Set each record down exactly, excluding all images.

--- EXCERPTED DATA Enclosed Below ---

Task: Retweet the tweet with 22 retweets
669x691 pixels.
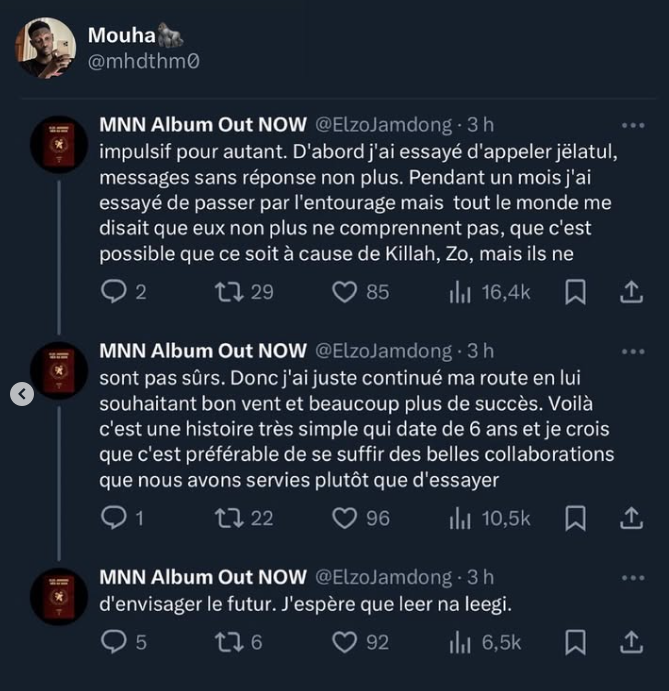Action: point(231,517)
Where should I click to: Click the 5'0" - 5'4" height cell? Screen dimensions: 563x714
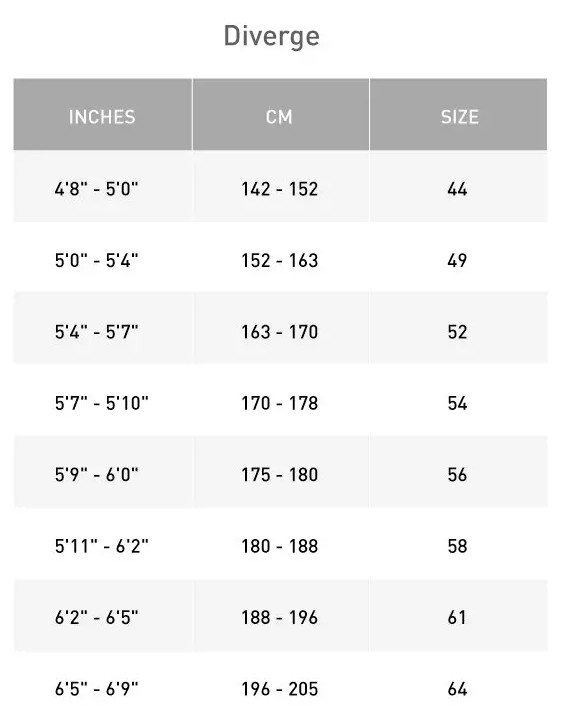pyautogui.click(x=102, y=259)
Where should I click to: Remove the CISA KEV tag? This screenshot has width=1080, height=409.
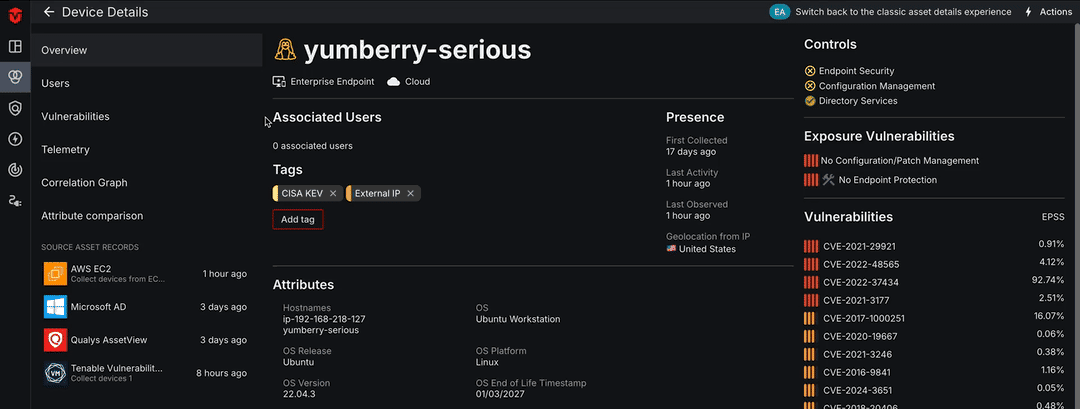[333, 193]
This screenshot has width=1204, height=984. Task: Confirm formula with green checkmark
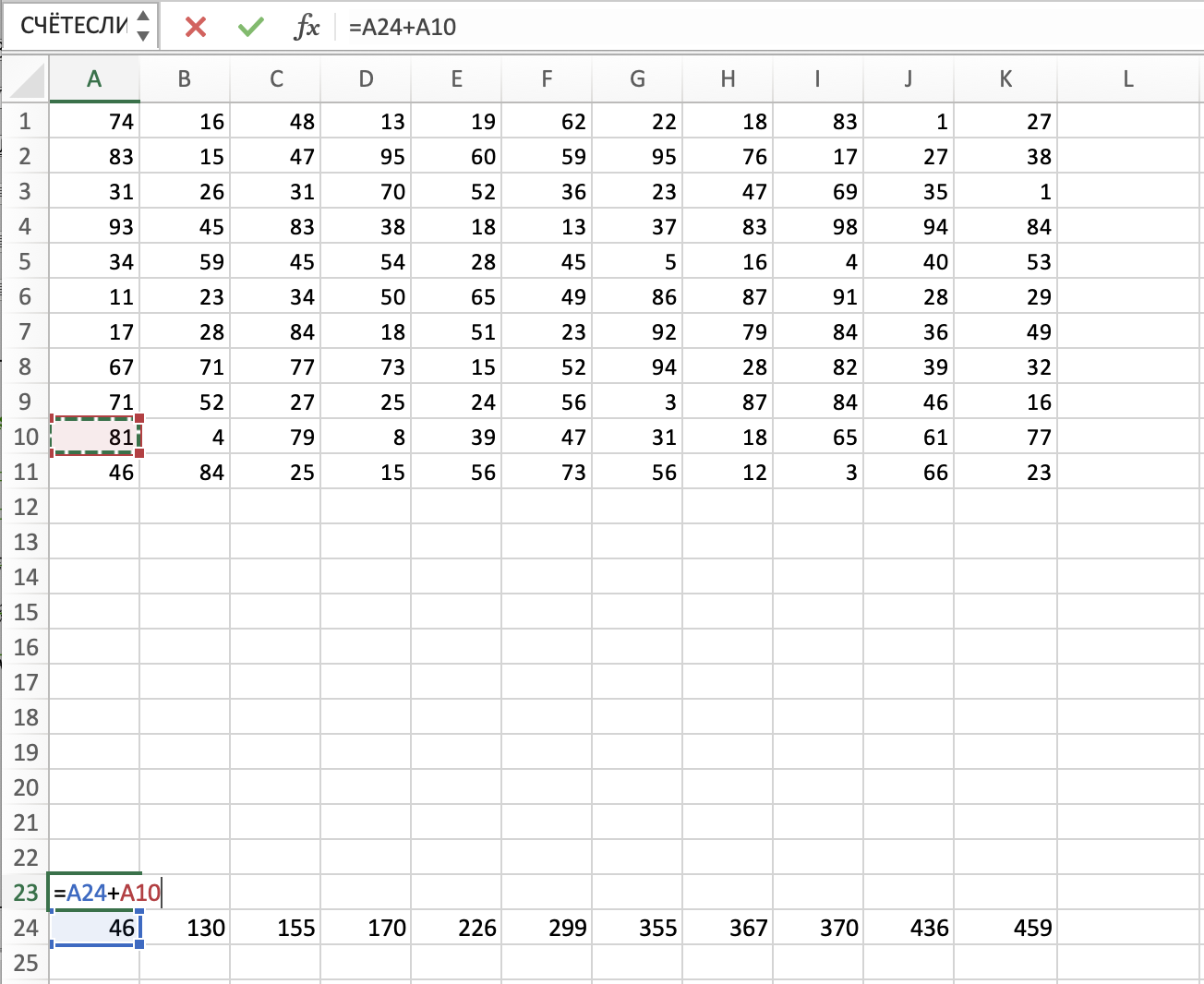pyautogui.click(x=250, y=27)

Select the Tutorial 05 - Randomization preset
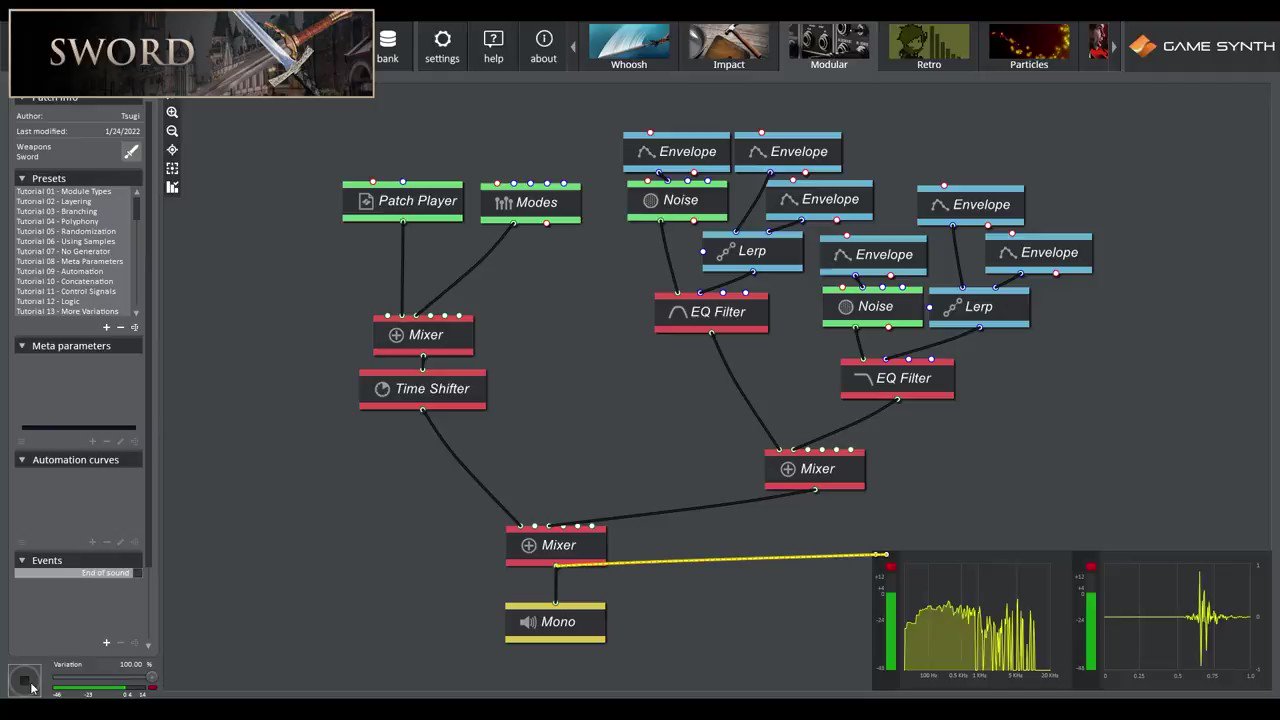tap(66, 231)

--- End of Enclosed EXCERPTED DATA ---

__RESULT OF THE TASK__.
Task: Retweet the tweet with 22 retweets
669x691 pixels.
Action: point(231,517)
Where should I click to: Click the 5'0" - 5'4" height cell? Screen dimensions: 563x714
pyautogui.click(x=102, y=259)
Where should I click to: Remove the CISA KEV tag? This screenshot has width=1080, height=409.
[333, 193]
This screenshot has width=1204, height=984. Task: Confirm formula with green checkmark
pyautogui.click(x=250, y=27)

Select the Tutorial 05 - Randomization preset
tap(66, 231)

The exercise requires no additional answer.